22 Shiny Jewels Of U.S. Pop-sike & other delights 1965-1969

Compiling rare sixties stuff is becoming more and more challenging these days. Every new release makes you thing that the bottom of the spring is getting real close, but thankfully, there are “machines”, like this flowery one, that tend to “pull” that bottom from the other side, making it deeper every day.

On the other hand, it seems that back then it was pretty hard to find a house without at least one band member, and for us sixteez junkies, everything sounds interesting enough as long as it wears some of the beat/psych/mod/wyrd … labels.

We’re all guilty, but we just can’t do without the “syn”. Here’s the content of the latest dose that will keep runnin’ through our veins. Of course, as usual, there are a coupla tracks with some well-known faces involved, one way or another.

You’ll find the “critter” Jim Ryan’s name along the composing/ producing credits of The Giant Jellybean Copout’s jazzy-popsike Look At The Girls, which actually makes you wonder if there are some more “critters” involved, since the song’s a-side was their own song, also written by Jim.

One of the album’s surprises comes in the shape of The Chicago Loop, produced by Bob Crewe and including Barry Goldberg and Mike Bloomfield.
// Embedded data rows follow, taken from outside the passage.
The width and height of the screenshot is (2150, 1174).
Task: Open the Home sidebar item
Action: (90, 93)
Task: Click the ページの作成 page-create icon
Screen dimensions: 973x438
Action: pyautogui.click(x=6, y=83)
As this b-side of their ’66 debut single shows, they were a bit more “international” sounding before they formed their “American music band” a year later.
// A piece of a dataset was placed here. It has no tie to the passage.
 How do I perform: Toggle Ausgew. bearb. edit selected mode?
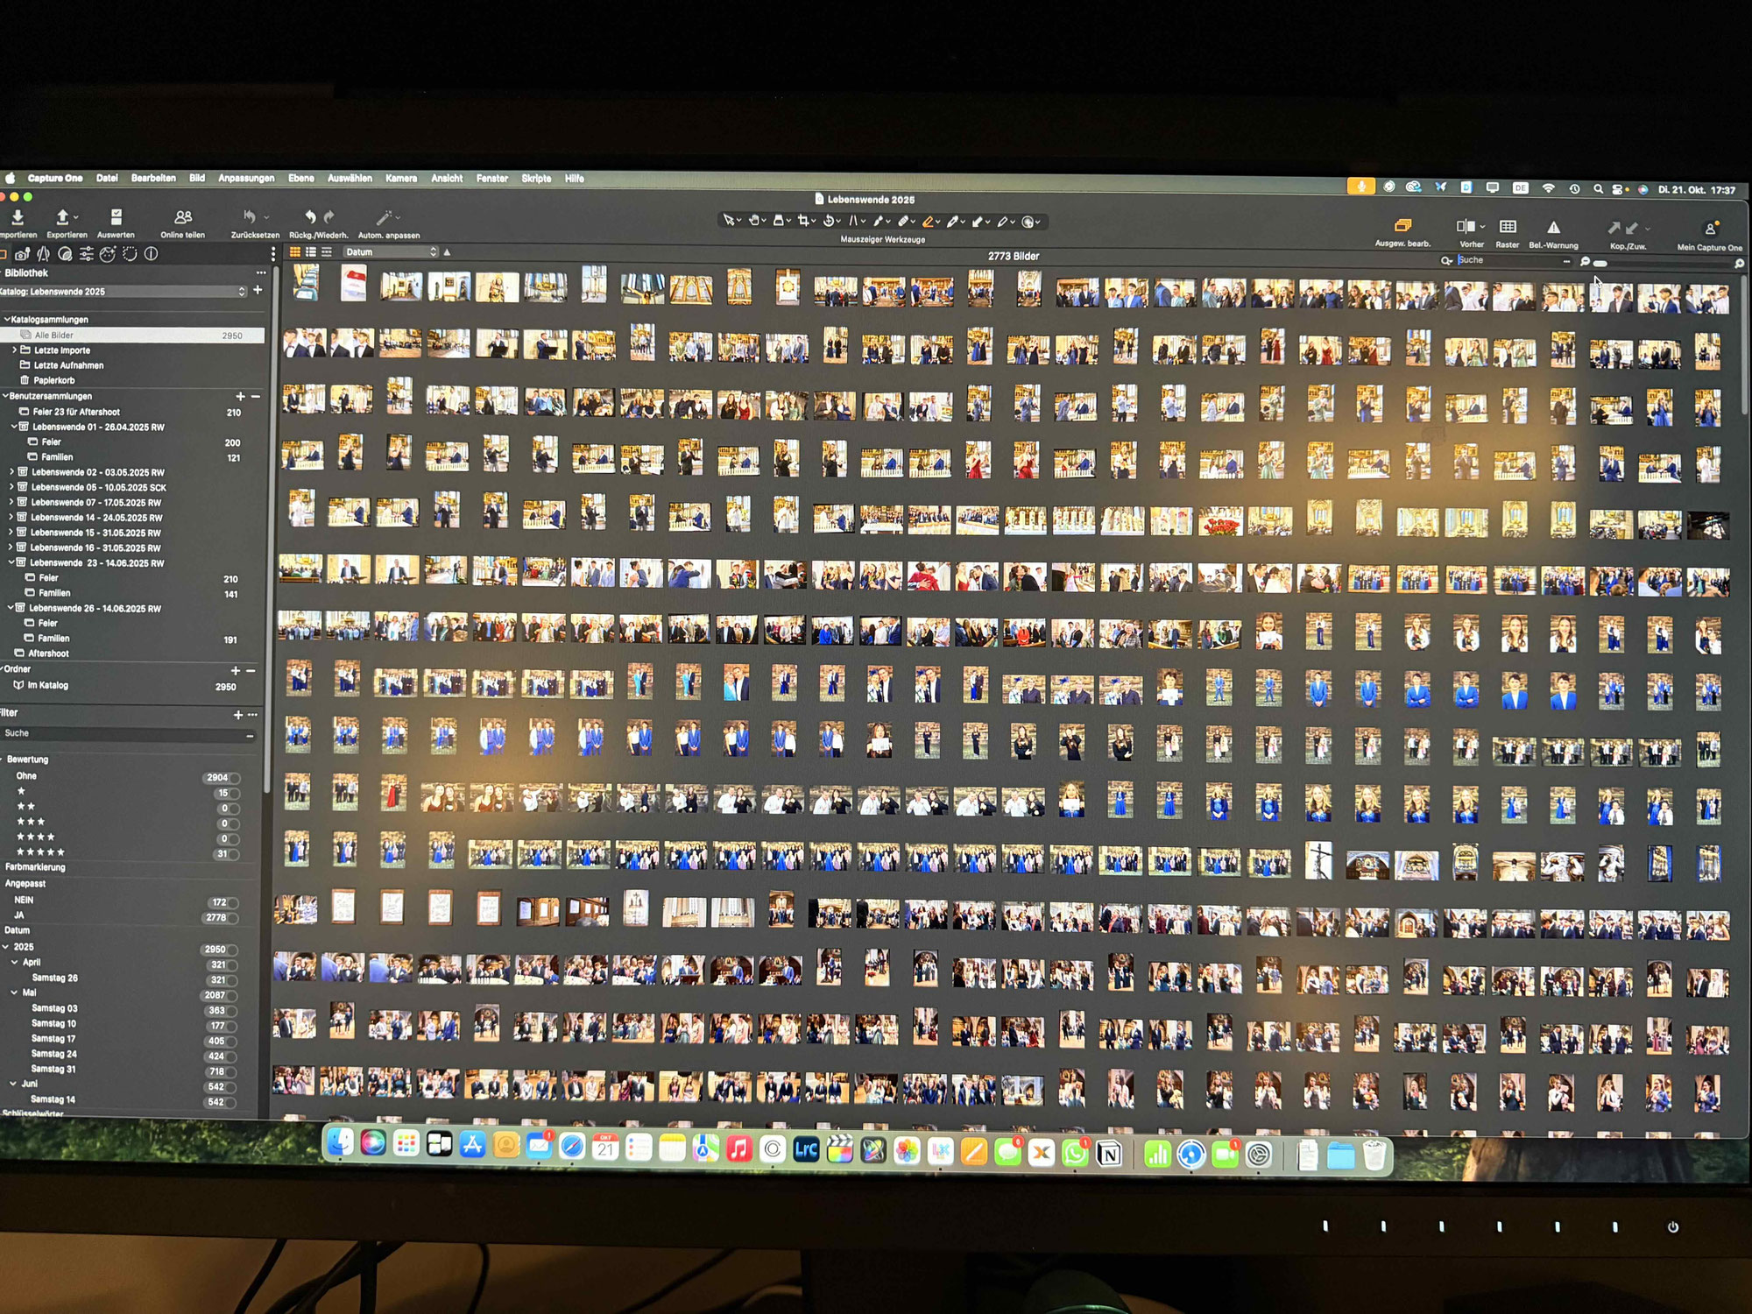point(1402,226)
The opening track is Eddie Hodges’ version of Shadows And Reflections, maybe lacking Reg King’s soulful vocal delivery, which is probably because most of us are used to The Action’s take, but then again, it’s good to hear how it was intended to be.

If you’re up for some Zombie-heaven, try Michael & The Trees’ Show You Love Me which is sure to “make you feel good”, or River Deep’s Shelley Tell Me Why, which sounds like a bit darker version of Time Of The Season, though being a great tune of it’s own, with Ray Manzarek steppin’ in for a solo (hypotetically of course).

Also in the “intelligent pop” vein, come the Left Banke-ish sophistication of The Scandal’s Girl You’re Goin’ Out’a My Mind, starting with the dramatic “too much to dream”-intro, and there’s also one of the CD’s highlights, The Cadaver’s Haven’t Got The Time, making an ideal, conceptual ending with it’s “deligthful shiny jewel pop-sike” sound.

The variety continues with the jangly folk-rocking tones of The Wiggs of 1666’s It Will Never Be The Same and The Trolley’s Toy Shop, also adding a gentle touch of psych to it, the wyrd baroque arrangement of Gaitley & Fitzgerald’s Seance Day and a British geezer called Robbie Curtice reconstructing the Turtles’ softest moments with When Diana Paints A Picture, and if you’ve heard London Phogg’s groovy Takin’ It Easy on the Misty Lane’s Bring Flowers To U.S., your high expectations will be fulfilled with The Times To Come, where they sound like Mamas & Papas harmonizing over the 7 & 7 Is backing track.

After hearing this volume of Fading Yellow, making a compilation like this doesn’t seem so hard after all. As some of the participants used to say, “Groovin’ is easy” … if you know where it’s at, and the Flower Machine seems to know too well.